In earlier occurrences of the Fire Horse, the average life expectancy was somewhere in the forties, so few experienced the full 60-year cycle. However, with the rapid lengthening of lifespans, there were many people born in 1906 who were still alive in 1966. It is said that older relatives warned of the calamities that a girl would face if born in the fateful year, encouraging young couples to avoid getting pregnant. This kind of harassment is unimaginable today, but it had a significant influence at the time. The flood of media information combined with shared individual memories of the previous occurrence.
All About Timing
These background elements played their part, but there is a surprising decisive element that sparked the birth drop phenomenon. While the number of births in 1966 was around 414,000 lower than expected, there were 87,000 births more than expected in 1965 and 123,000 more in 1967—the extra births in these years add up to 210,000 overall. This suggests that married couples took into account the coming of the Fire Horse year and consciously shifted their timing for giving birth. The three years of rise, fall, and rise again can be seen to fit together as a set, shaped by efforts to control pregnancies.
A closer look at the data shows that 1966 had the highest proportion of first children among overall births since records first began. This suggests that birth control measures were taken among people who were already parents. There seem to have been over 200,000 cases around the time of the Fire Horse year where married couples with one child or more used contraception to adjust the timing of further pregnancies.
Behind the quiet unfolding of this major shift was an extensive campaign of social education encouraging young mothers not to have large numbers of children by spacing out births with two or three years in between. This had taken place nationwide since the 1950s through advice on birth control provided by midwives.

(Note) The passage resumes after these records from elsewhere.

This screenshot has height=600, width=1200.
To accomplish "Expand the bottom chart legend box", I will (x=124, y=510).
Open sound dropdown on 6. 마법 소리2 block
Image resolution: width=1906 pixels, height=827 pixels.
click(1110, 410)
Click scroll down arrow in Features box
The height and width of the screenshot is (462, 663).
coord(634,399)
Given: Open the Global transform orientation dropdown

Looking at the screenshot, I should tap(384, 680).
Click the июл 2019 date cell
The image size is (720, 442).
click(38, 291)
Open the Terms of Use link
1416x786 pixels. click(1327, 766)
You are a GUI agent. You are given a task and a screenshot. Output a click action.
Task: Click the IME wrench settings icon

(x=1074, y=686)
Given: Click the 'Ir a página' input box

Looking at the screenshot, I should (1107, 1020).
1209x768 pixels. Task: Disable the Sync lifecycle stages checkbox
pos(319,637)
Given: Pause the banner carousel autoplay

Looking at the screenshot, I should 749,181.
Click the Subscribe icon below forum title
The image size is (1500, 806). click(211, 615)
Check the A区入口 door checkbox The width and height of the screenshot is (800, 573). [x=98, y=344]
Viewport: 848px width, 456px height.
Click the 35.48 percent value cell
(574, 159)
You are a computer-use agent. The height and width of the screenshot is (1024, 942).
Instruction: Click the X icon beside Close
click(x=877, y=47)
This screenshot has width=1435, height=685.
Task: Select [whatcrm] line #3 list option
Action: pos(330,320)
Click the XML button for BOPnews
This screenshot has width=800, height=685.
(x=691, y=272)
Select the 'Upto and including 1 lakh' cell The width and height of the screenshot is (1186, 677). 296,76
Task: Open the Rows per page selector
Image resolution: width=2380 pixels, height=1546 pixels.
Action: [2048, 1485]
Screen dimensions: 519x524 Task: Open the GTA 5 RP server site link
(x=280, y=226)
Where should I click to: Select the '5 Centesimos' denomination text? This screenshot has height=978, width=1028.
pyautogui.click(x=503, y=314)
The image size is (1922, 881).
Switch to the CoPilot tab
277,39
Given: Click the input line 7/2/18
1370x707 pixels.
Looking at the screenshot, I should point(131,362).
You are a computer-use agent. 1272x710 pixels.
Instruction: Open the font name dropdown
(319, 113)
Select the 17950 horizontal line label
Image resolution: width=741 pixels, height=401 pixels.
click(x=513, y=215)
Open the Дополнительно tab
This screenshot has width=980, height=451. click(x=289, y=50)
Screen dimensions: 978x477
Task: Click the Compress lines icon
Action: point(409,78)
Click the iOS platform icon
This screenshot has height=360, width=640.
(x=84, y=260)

A conference in April 1954 celebrates the foundation of the Japan Family Planning Association. (© Kyōdō)

The first Japan Population Conference in 1974 adopted a declaration stating that effective measures are needed to keep population increase under control. Photograph taken on July 2, 1974. (© Jiji)
The plunge in the number of newborns in 1966 was not a tragedy where people gave up on getting pregnant or had abortions due to superstitious terror or reluctant acquiescence to peer pressure. Instead, the Fire Horse phenomenon acted as a nudge or excuse for married women to actively pursue planned timing of births through contraception, as was being encouraged at the time, over the course of three years.
The Fire Horse belief is an old superstition, but the drop in births came about due to a public boom in interest, fueled by the mass media, in combination with a generation of women of childbearing age making rational decisions protecting their reproductive health and rights, based on scientific knowledge.
This miraculous blending of tradition and modernity could only have taken place when it did.
What Will Happen in 2026?
In 2026, it will be the Year of the Fire Horse once again. With Japan’s births in steady decline, online discourse shows concern about people’s susceptibility to fake news, and the possibility of a large drop in the number of newborns.
A phenomenon based on superstition rooted in the patriarchal thinking of a century and more ago will surely not take place. And even if one might consider whether something like 1966 could happen again, young married couples in Japan are already routinely using contraception to prevent the unexpected birth of a child and accompanying changes to their lifestyle. In other words, not having babies is now the default state, which is a great difference from 60 years ago, when birth control was being encouraged. In which case, even if the 2026 Fire Horse were to encourage planned childbirth, it would not have much effect. In today’s Japan, with its serious birthrate crisis, a further significant reduction is impossible.